Christian Felber, co-founder of the Economy for the Common Good, visited Turkey from May 29 to 31, 2024 for the first International Prosumer Economy Conference (IPEC 2024). On this event, Felber shared a panel with ecologist Uygar Özesmi, the initiator of IPEC 2024. The event was made possible by the Heinrich Böll Foundation in Turkey. As a possible next step, there are plans to support the establishment of an Economy for the Common Good Local Chapter by the second edition of IPEC in 2025.

The organising team succeeded at gathering a diverse group of representatives from various sustainable economic models ranging from Post-growth to Doughnut Economics, from CSA to Social and Solidary Economy, from Fair Trade Social Enterprises to the Economy for the Common Good. The conference presented opportunities for sharing ideas and networking amongst like-minded individuals and groups. There were a number of important international guests, to mention a few: Vincent Liegey from the Degrowth movement, who is currently editing the Routledge Handbook on the topic; Leida Rijnhout from the World Fair Trade Organization, who is encouraging social entrepreneurship amongst fair producers and exporters from the Global South; internet security specialist Melanie Rieback, who is engaging for the end of extractive finance; and Amanda Kiessel from Good Market who is developing and offering a global infrastructure for initiatives of change.

Uygar Özesmi, Melanie Rieback, Amanda Kiessel, Leida Rijnhout, Vincent Liegey and Christian Felber.

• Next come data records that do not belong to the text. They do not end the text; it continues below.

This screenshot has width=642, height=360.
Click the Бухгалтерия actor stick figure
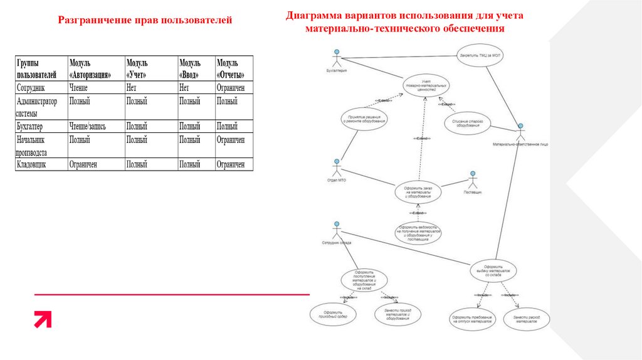[337, 59]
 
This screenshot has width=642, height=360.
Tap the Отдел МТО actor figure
[337, 168]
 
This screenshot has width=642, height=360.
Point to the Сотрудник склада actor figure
[337, 230]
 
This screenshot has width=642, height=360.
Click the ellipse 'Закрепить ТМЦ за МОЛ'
[481, 55]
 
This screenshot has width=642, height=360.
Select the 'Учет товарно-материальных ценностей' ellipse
[424, 86]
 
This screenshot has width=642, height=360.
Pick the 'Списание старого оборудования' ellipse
[467, 123]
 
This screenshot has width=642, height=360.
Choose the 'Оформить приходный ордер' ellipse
[332, 314]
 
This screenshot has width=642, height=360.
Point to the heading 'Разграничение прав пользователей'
[145, 21]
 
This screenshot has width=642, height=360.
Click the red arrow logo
[43, 319]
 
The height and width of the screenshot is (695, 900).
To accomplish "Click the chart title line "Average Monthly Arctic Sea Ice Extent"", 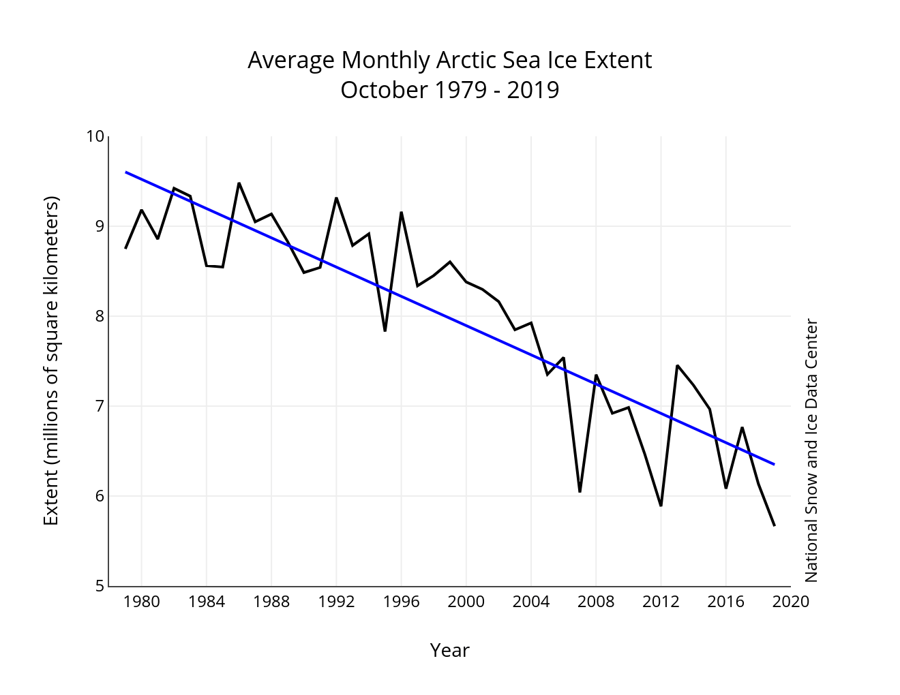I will point(449,60).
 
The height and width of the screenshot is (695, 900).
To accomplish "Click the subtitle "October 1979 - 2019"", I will point(449,90).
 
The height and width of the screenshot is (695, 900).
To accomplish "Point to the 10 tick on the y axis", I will point(95,137).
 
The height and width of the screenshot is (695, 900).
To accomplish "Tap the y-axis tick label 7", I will point(100,406).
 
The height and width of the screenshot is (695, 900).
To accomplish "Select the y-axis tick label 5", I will point(100,586).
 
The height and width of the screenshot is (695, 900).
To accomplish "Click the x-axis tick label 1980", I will point(142,602).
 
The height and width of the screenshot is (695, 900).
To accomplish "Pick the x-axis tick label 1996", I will point(401,602).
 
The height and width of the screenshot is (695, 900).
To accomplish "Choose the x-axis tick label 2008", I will point(596,602).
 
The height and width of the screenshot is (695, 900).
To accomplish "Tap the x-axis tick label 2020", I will point(791,602).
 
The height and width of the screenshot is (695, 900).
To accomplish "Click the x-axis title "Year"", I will point(449,650).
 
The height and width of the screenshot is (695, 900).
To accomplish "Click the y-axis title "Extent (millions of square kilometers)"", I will point(52,360).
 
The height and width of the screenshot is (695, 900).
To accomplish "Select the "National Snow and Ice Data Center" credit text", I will point(811,450).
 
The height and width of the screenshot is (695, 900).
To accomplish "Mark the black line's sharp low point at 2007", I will point(580,491).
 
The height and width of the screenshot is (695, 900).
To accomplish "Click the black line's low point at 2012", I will point(661,506).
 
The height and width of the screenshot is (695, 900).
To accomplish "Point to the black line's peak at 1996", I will point(401,213).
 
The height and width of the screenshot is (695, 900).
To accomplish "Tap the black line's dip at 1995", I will point(385,330).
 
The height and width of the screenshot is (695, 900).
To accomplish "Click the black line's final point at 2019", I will point(775,525).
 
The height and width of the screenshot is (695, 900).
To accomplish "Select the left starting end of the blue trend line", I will point(126,172).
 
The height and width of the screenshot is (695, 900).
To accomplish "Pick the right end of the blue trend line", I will point(775,464).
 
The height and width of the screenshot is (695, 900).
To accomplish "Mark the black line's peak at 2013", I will point(677,366).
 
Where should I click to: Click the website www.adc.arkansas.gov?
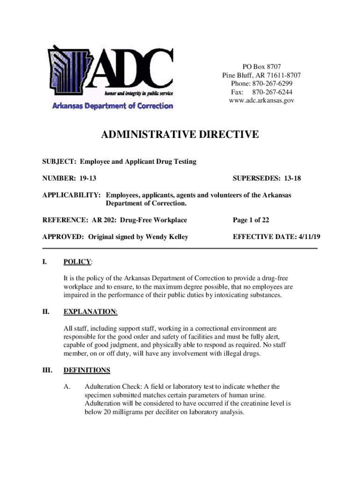click(261, 101)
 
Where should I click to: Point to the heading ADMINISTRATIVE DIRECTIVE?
click(180, 135)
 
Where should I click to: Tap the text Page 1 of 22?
click(251, 220)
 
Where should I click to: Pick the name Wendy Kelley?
click(167, 237)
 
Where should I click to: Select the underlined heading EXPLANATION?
click(90, 312)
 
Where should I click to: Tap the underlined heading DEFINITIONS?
click(87, 370)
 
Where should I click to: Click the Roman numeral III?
click(48, 370)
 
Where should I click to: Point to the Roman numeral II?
click(46, 312)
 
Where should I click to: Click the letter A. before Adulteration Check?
click(67, 386)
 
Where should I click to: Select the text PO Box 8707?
click(261, 67)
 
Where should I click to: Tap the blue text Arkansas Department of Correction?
click(112, 106)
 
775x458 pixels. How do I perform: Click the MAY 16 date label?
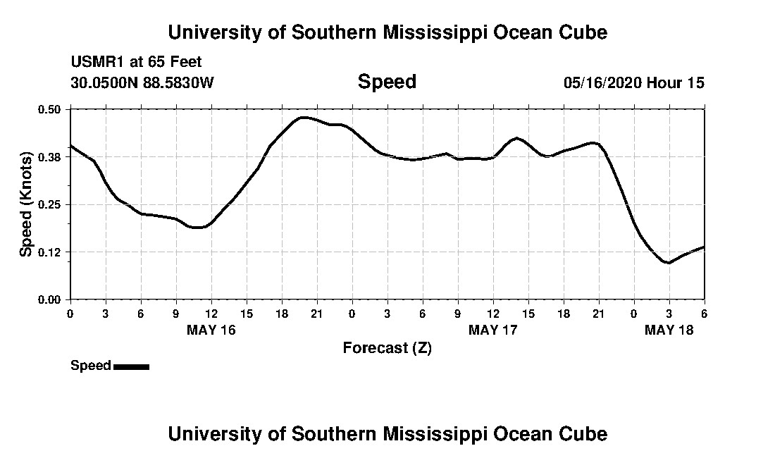pyautogui.click(x=211, y=330)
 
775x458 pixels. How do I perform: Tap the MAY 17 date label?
pyautogui.click(x=493, y=330)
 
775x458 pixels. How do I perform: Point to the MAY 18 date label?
pyautogui.click(x=669, y=330)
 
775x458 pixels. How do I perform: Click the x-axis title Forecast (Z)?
pyautogui.click(x=387, y=347)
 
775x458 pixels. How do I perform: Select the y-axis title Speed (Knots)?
pyautogui.click(x=26, y=204)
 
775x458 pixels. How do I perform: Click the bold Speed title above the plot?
pyautogui.click(x=387, y=82)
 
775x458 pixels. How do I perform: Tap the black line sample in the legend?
pyautogui.click(x=131, y=366)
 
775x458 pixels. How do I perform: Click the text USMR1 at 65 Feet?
pyautogui.click(x=136, y=62)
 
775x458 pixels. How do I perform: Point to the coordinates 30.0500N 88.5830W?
pyautogui.click(x=142, y=82)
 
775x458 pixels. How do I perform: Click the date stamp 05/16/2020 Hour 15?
pyautogui.click(x=633, y=82)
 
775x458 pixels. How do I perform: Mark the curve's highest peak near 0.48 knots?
pyautogui.click(x=304, y=117)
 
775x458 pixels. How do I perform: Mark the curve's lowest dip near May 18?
pyautogui.click(x=667, y=263)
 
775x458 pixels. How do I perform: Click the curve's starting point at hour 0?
pyautogui.click(x=70, y=145)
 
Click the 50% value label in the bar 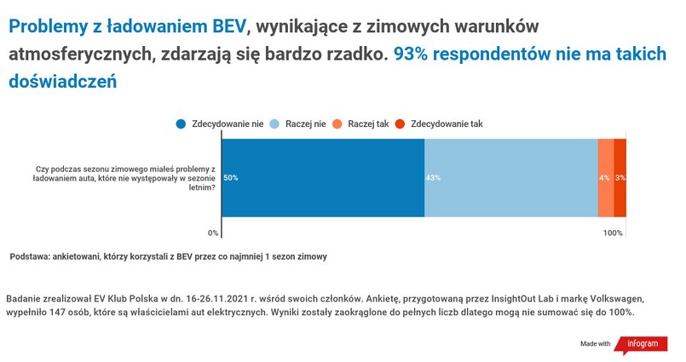click(231, 178)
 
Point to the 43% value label click(433, 178)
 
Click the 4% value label click(604, 178)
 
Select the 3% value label click(620, 178)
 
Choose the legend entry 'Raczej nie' click(298, 124)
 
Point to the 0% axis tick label click(213, 233)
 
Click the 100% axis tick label click(613, 233)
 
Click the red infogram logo click(642, 344)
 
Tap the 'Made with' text click(596, 344)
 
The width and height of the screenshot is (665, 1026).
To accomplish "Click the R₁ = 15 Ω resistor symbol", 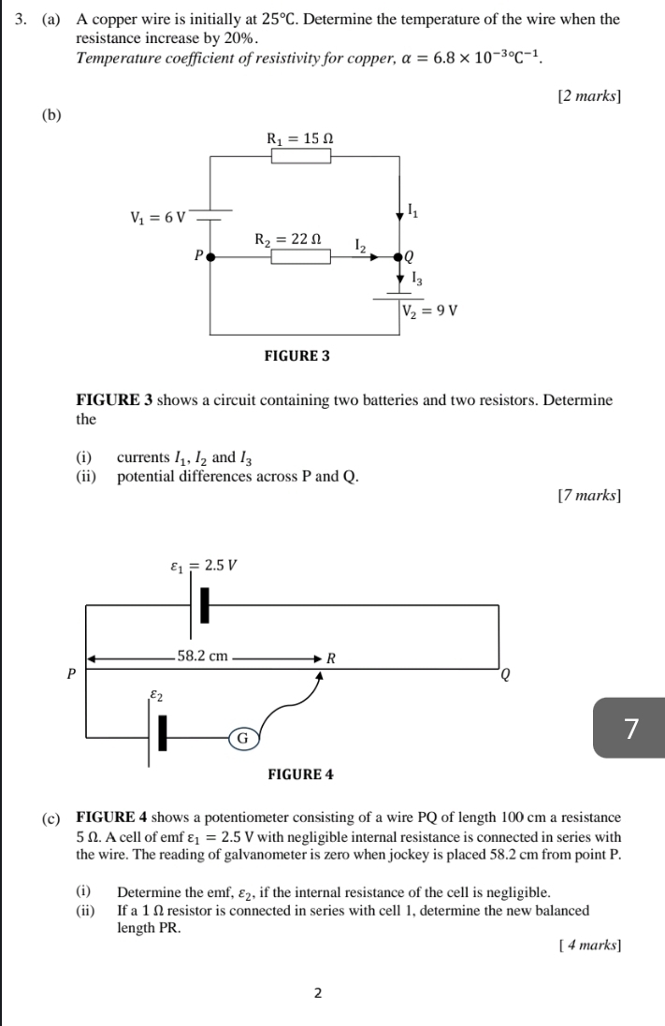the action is (301, 156).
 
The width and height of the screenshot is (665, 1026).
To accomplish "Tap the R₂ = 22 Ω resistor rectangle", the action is (301, 256).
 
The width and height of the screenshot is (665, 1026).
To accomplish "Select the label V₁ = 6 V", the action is (158, 217).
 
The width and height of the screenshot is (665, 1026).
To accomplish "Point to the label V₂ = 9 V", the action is (430, 311).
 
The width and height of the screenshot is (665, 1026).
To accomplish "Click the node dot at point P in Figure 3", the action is (210, 257).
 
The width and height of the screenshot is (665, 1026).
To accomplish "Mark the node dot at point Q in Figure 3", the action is (399, 257).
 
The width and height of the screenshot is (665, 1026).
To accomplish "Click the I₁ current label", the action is (413, 210).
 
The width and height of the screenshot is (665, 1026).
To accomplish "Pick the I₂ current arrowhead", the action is (373, 257).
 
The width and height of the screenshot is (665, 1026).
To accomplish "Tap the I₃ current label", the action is (416, 280).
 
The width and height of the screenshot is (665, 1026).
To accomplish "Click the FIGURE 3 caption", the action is (297, 356).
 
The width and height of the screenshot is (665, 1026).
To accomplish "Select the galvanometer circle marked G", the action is (242, 738).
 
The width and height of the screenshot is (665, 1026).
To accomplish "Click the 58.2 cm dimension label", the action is (202, 656).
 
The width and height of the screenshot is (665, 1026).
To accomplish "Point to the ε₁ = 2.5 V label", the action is (204, 565).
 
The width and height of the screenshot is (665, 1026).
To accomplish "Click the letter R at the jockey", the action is (331, 658).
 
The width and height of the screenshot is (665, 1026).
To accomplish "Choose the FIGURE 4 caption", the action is (300, 774).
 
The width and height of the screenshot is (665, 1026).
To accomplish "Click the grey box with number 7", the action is (629, 728).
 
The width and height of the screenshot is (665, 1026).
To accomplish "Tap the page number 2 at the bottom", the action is (318, 993).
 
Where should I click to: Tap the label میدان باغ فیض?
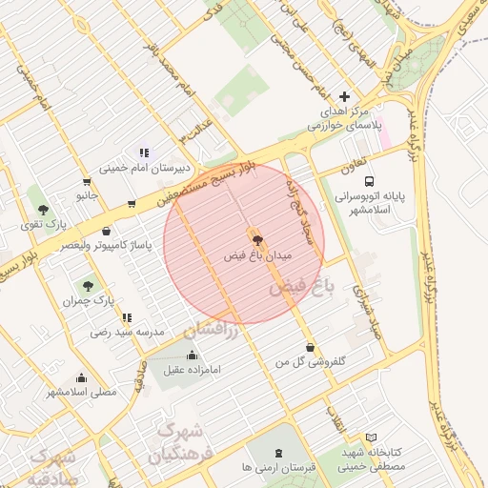click(256, 256)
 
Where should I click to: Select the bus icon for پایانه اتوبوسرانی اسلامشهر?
click(370, 179)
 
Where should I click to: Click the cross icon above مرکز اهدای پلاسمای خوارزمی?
click(344, 96)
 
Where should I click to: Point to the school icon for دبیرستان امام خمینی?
click(144, 152)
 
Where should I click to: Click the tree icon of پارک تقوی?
click(43, 208)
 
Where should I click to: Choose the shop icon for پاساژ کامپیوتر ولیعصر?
click(105, 231)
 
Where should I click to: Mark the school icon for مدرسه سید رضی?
click(127, 317)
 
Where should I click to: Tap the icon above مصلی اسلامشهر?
click(82, 377)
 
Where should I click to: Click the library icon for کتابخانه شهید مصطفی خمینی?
click(371, 437)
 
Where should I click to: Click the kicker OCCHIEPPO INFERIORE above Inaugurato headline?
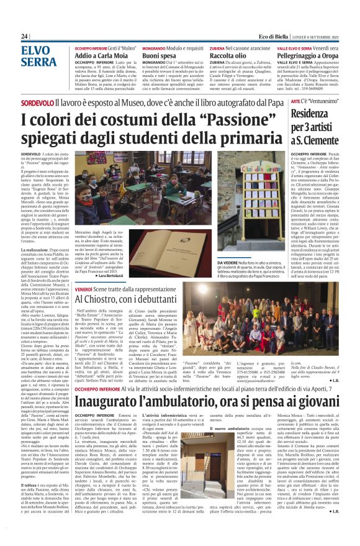pos(101,388)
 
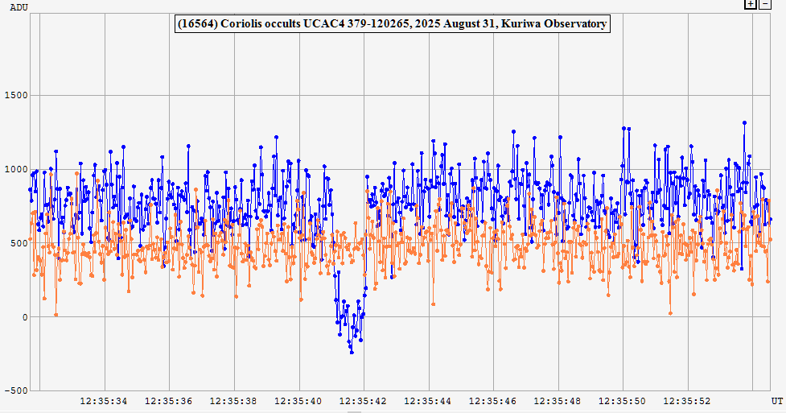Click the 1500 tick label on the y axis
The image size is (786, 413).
point(16,95)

Felber introduced the Economy for the Common Good on the main stage and related it to the planetary boundaries, the Doughnut, Fair Trade, and Social Enterprises. The message was warmly received, along with his dance moves, living up to the well-known nickname “dancing economist”. Apart from the panel, Felber had the opportunity to represent the model and organisation in a deep dive session with young climate activist Selin Usluer and an impromptu workshop between Christian Felber and Erinch Sahan emerged. The first introduced the opportunity to discuss power relations and the possibility of genuine change within the current political system, while the latter allowed them to contrast the Doughnut Design for Businesses (DDfB) and the Common Good Balance Sheet (CGBS). During this discussion, they discovered a large overlap between both tools and started a project to “map, match, and merge” them. They are now seeking volunteers interested in participating in this endeavor.

IPEC 2024 concluded with discussions on power relations, the future of democracy, and the possibility of “eternal peace”.